Tim gabungan Badan Narkotika Nasional (BNN) RI, Polda Kepulauan Riau (Kepri), dan Bea Cukai menggagalkan penyelundupan 2,6 ton narkotika jenis metamfetamina dalam bentuk cair yang diangkut oleh kapal MV Ocean Porter di perairan Karimun, Kepuluan Riau (Kepri). Pengungkapan kasus penyelundupan tersebut disebut menyelamatkan jutaan generasi muda Indonesia dari bahaya narkotika.
Kepala BNN RI Komjen Suyudi Ario Seto mengatakan berdasarkan hasil kalkulasi dengan memperhitungkan massa jenis (density) narkotika sebesar 0,92 gram per mililiter, barang bukti 2,6 ton tersebut setara dengan sekitar 2.826.086 mililiter cairan narkotika murni.
"Apabila dikalkulasikan ke dalam bentuk produk turunan dengan asumsi kapasitas satu cartridge vape adalah 2 mililiter, yang membutuhkan campuran 1 mililiter narkotika murni ditambah 1 mililiter campuran zat, pelarut, dan perisa, maka sindikat ini memiliki potensi besar untuk memproduksi 2.826.086 cartridge vape narkotika," kata Suyudi, Jumat (21/8/2026).
SCROLL TO CONTINUE WITH CONTENT
Dengan asumsi harga pasar gelap sebesar Rp 3 juta untuk setiap cartridge, total nilai ekonomi atau potensi aliran dana gelap yang berhasil dilumpuhkan mencapai hampir Rp 8,5 triliun.
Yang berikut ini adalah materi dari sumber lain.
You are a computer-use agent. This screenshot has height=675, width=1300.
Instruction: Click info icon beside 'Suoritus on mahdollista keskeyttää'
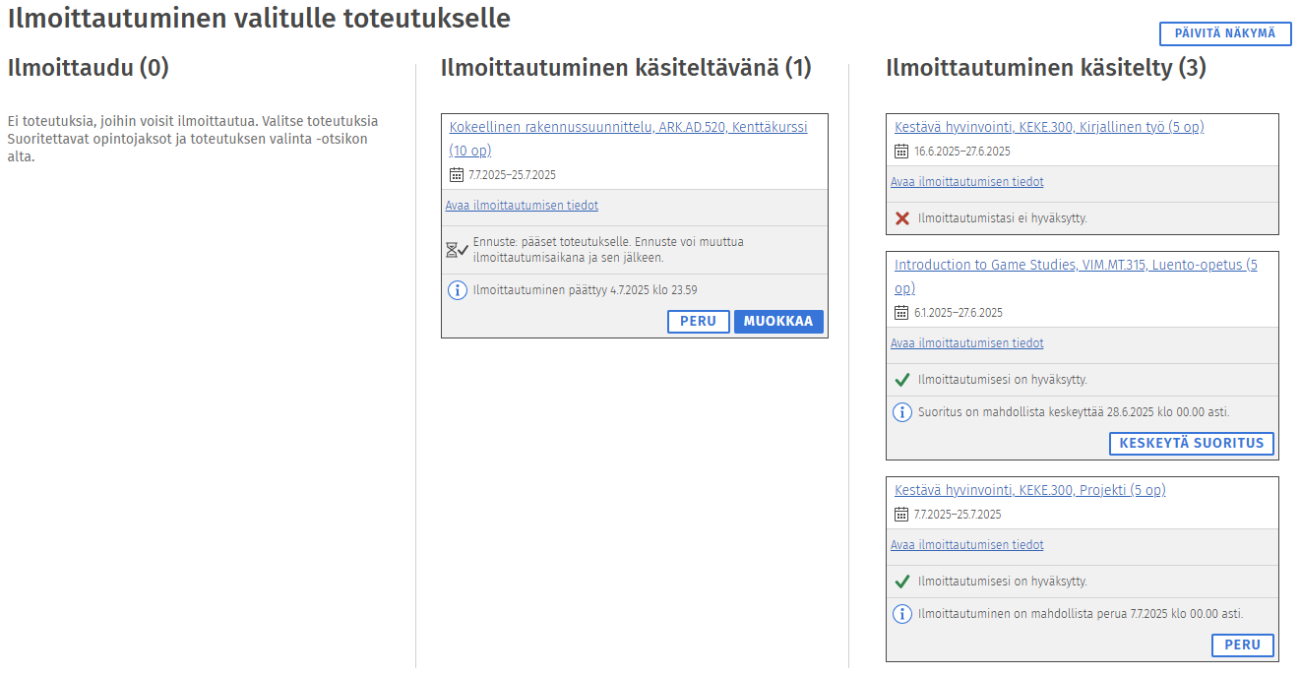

"Selanjutnya, dengan asumsi harga pasar gelap sebesar Rp 3 juta per cartridge, maka total valuasi ekonomi atau aliran dana gelap yang berhasil kita lumpuhkan mencapai hampir Rp 8,5 triliun, atau tepatnya Rp 8.478.258.000.000," ujarnya.
Suyudi mengatakan pengungkapan tersebut tidak hanya dilihat dari besarnya nilai ekonomi narkotika yang berhasil disita. Menurut dia, penindakan itu juga menjadi bentuk perlindungan terhadap masyarakat dari ancaman penyalahgunaan narkotika.
BNN membuat asumsi bahwa satu cartridge vape narkotika dapat dikonsumsi oleh lima orang. Dengan asumsi tersebut, penyitaan 2.826.086 cartridge berpotensi mencegah penyalahgunaan narkotika terhadap sekitar 14,1 juta jiwa.
"Kita mengasumsikan satu cartridge vape dikonsumsi lima orang. Maka hari ini negara dapat mencegah penyalahgunaan terhadap 14,1 juta jiwa generasi," kata Suyudi.
Dia menegaskan, ancaman penyalahgunaan metamfetamina tidak hanya berkaitan dengan dampak sosial dan ekonomi, tetapi juga dapat mengancam kesehatan masyarakat.
Menurut Suyudi, penyalahgunaan narkotika tersebut berpotensi menimbulkan kerusakan neurologis permanen serta berdampak terhadap masa depan generasi muda.
"Lebih jauh lagi dari aspek kemanusiaan, pengungkapan ini merupakan bentuk perlindungan yang sangat fundamental," ujarnya.